Anyone taking PE Electrical - Computer in California ? Trying to form study group to share resources. If anyone interested, please email me at [email protected] or contact me at 916-548-5297.

Thank You,

Harvey


----------



## speedyox (Jun 14, 2010)

harvey said:


> HelloAnyone taking PE Electrical - Computer in California ? Trying to form study group to share resources. If anyone interested, please email me at [email protected] or contact me at 916-548-5297.
> 
> Thank You,
> 
> Harvey


I'll be taking the Computer exam in Illinois this October. Obviously we can't be in the same face-to-face study group but it might be helpful to share information.

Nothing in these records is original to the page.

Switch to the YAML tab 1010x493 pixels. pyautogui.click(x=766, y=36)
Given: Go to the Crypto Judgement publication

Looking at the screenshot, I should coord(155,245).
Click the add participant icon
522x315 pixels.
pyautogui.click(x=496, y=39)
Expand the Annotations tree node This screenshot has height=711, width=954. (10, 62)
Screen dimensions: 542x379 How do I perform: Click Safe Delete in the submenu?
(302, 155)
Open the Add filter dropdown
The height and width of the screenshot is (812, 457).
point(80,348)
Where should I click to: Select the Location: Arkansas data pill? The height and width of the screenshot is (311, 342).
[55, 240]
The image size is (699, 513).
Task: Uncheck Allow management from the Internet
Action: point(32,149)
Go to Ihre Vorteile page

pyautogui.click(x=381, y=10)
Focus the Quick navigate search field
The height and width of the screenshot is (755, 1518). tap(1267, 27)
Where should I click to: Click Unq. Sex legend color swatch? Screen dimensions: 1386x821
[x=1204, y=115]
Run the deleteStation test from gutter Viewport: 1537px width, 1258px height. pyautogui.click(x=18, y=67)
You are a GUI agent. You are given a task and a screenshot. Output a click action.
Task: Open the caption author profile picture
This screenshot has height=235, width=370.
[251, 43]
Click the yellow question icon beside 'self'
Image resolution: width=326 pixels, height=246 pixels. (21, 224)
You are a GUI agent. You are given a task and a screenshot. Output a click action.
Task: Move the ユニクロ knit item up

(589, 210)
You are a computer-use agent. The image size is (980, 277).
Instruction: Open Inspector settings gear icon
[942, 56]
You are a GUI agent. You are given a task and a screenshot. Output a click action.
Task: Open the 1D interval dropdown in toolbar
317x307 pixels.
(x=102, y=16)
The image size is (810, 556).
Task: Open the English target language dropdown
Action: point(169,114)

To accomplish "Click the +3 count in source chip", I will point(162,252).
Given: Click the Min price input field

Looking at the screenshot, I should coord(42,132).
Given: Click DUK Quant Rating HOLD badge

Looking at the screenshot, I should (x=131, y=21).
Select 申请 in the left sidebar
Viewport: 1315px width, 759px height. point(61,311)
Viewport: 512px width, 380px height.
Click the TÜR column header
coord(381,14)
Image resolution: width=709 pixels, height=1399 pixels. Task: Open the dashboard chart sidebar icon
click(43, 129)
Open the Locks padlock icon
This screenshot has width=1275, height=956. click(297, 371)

If anyone else is in the Chicago area and taking the computer exam, let me know.


----------



## harvey (Jun 18, 2010)

hello,

Yes, however, we can share notes and discuss areas where we have strenghts to solve problems. Do you have solved problems or examples of sovled problem that deal with diodes ?

Thank you,

[email protected]


----------



## kadanpoocha (Jun 20, 2010)

I am trying to apply for PE in NY. I just passed FE. I have BS in Mechanical, and MS Computer science. I have experience in computers. I am trying to write my experience to NY board. How did you write in your application?

Thank you


----------



## speedyox (Jun 22, 2010)

kadanpoocha said:


> I am trying to apply for PE in NY. I just passed FE. I have BS in Mechanical, and MS Computer science. I have experience in computers. I am trying to write my experience to NY board. How did you write in your application?
> Thank you


I don't know what the NY board considers appropriate experience, but I'd look first at the NY laws regarding Engineering to see if your experience applies. In IL, the applicant doesn't report their own experience, the supervisor does.


----------



## CalcMan (Jun 23, 2010)

I'm in the Maryland / DC area, I will probably be up to the 4 years experience by test time (I might even be now depending on what they count), but I'm not sure I will be around to take it, so I'll probably hold off. But I'd definitely be up for trying to figure out what to expect and make sure we're ready for it. The PE Electrical and Computer: Computer test is so new there isn't really much info out there. I've been working as a software engineer with a focus on embedded systems, how about you?


----------



## kadanpoocha (Jun 23, 2010)

I have 4 years network/software development/servers/desktops experience. Is this consider as experience for electrical- computer. I also have 4 years of experience in PCB design.

I hope NY board will approve this. I haven't applied yet, I will apply next week, waiting for all the signatures.


----------